4. The Invention of Belts
The first known fatal car accident happened all the way back in 1869. A steam-powered car ran over its own driver, Mary Ward, after first throwing her out of the vehicle.
5. The Dog’s Bollocks
People used to use a punctuation mark that combined a colon and a dash. They shifted away from it because this combo, sometimes called “the dog’s bollocks,” resembled genitalia.
6. Awful, Awful, Awful, Awful, Awful, Awful, Awful
China used to have an execution method called the waist chop, in which the victim was sliced at the waist. In 1731, China executed a corrupt education commissioner this way, and as he bled out, he wrote the word for “awful” (a single Chinese character) seven times.
7. Footage
The word footage refers to length, just as acreage refers to area. It’s called that because reels of film were measured in feet. This meaning is totally lost now when video uses other formats.
8. Not the Better Half
A ship retrieved 306 bodies from the Titanic, including third-class passengers. After retrieving them, they chucked the third-class ones back in the water. First-class passengers returned to shore and got burial plots.
9. The Assassin
James Parkinson, who lent his name to Parkinson’s disease, was a doctor of course, but he was also tied up in an assassination attempt known as the Popgun Plot. He was accused of killing George III with a poison dart.
10. Shrinkage
After you turn 35, your brain shrinks a little every year. If you make it to 90, you can expect your brain volume to fall 14 percent from its peak.
11. Ich Spreche Kein Deutsch
For a while, German was the most commonly taught foreign language in American schools, ahead of Spanish and French. After World War II, popularity suddenly dropped, and only 1 percent of schools now offered it as an option.
12. Economics
Trainers taught a dolphin to clean dead birds from a pool, in exchange for fish. The dolphin wised up and used some of these fish to lure more birds to the pool. She killed those birds and turned them in for even more fish.
13. The Pittsfield Streetcar
President Roosevelt used a wheelchair. No, we’re not talking about FDR. We mean Teddy Roosevelt, who used one following surgery, after an accident with a streetcar injured him and killed a Secret Service agent.
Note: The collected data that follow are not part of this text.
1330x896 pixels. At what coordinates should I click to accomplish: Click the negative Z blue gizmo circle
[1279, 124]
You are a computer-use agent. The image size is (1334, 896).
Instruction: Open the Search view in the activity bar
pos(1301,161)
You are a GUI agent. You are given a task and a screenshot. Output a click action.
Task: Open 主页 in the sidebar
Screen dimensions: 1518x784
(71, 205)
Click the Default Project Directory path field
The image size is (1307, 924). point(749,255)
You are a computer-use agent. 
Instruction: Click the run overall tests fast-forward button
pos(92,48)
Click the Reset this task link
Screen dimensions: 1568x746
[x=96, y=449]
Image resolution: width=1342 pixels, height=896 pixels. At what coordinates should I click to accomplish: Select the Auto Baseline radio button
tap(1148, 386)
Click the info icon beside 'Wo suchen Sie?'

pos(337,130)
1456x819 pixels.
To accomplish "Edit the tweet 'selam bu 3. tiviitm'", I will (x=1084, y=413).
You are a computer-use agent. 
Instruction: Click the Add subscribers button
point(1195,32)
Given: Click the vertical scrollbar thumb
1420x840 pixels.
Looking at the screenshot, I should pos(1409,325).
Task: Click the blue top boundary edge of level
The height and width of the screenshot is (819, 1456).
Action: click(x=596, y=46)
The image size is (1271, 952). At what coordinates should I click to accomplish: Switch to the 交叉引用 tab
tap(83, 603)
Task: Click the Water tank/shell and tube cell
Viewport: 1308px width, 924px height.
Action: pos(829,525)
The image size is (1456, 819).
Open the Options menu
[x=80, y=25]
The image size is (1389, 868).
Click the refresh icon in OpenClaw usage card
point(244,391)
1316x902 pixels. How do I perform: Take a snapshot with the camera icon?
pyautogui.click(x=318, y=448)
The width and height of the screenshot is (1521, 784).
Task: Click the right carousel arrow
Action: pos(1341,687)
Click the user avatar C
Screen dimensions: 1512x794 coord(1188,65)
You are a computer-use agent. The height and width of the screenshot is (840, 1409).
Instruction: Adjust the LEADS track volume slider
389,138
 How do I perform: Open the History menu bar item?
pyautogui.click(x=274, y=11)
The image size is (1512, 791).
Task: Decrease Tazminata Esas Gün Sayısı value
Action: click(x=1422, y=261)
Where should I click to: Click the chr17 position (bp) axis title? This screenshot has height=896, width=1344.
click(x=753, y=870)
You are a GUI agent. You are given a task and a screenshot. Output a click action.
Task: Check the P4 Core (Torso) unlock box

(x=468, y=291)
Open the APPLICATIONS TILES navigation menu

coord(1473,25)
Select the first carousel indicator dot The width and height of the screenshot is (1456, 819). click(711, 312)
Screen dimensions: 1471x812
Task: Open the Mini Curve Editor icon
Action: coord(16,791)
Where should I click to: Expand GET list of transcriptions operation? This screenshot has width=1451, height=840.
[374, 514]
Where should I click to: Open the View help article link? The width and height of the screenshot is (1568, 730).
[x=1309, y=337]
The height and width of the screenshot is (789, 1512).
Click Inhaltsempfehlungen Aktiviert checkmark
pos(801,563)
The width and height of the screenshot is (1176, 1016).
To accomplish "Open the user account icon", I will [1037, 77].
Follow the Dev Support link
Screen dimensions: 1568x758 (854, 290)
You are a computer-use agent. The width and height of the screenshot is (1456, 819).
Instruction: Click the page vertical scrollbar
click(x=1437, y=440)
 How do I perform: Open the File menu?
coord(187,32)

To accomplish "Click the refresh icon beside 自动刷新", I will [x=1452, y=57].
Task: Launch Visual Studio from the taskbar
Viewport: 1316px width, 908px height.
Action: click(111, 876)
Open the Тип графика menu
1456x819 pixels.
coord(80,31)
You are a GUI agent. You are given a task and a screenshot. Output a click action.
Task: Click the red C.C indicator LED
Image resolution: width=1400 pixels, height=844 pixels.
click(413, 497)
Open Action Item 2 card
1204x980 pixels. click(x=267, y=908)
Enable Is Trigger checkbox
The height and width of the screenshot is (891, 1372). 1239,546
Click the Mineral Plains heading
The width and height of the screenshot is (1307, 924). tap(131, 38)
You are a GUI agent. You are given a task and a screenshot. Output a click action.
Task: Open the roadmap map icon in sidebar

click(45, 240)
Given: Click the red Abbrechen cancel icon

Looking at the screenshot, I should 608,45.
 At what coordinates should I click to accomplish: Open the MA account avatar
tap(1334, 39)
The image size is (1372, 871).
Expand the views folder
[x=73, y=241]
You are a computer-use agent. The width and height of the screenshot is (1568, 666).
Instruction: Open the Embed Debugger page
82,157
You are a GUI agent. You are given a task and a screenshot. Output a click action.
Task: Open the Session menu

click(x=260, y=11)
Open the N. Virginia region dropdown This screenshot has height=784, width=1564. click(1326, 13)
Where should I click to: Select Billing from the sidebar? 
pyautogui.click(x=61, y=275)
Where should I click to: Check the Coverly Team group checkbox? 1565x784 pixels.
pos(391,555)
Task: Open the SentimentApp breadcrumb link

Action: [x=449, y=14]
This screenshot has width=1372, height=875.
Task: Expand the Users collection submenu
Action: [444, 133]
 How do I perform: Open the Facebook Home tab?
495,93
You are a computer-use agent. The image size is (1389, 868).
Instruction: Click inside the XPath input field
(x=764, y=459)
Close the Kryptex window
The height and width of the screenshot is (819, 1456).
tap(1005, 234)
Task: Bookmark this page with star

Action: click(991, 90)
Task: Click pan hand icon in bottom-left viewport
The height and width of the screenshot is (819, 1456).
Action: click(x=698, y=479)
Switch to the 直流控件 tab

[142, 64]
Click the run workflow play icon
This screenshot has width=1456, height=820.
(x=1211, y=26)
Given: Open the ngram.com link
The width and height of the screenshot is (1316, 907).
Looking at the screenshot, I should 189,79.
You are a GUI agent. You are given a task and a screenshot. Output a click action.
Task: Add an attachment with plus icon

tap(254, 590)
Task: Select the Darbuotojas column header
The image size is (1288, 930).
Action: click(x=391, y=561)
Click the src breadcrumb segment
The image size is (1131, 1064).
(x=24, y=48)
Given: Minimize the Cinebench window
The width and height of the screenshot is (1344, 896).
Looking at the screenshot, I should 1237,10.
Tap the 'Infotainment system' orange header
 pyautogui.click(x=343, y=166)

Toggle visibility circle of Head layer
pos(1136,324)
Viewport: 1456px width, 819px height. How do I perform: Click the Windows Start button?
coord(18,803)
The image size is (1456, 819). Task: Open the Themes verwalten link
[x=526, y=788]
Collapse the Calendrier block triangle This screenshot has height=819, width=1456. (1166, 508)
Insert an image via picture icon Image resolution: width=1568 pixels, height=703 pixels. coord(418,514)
14. The Strawberry Generation
In Taiwan, millennials were dubbed the “strawberry generation.” The name meant that they bruise easily.
15. Off the Charts
At the 1976 Olympics, the scoreboard showed gymnast Nadia Comaneci getting a score of 1.00. She’d actually scored a perfect 10, but the scoreboard only had place for three digits, as no one had ever scored that high before.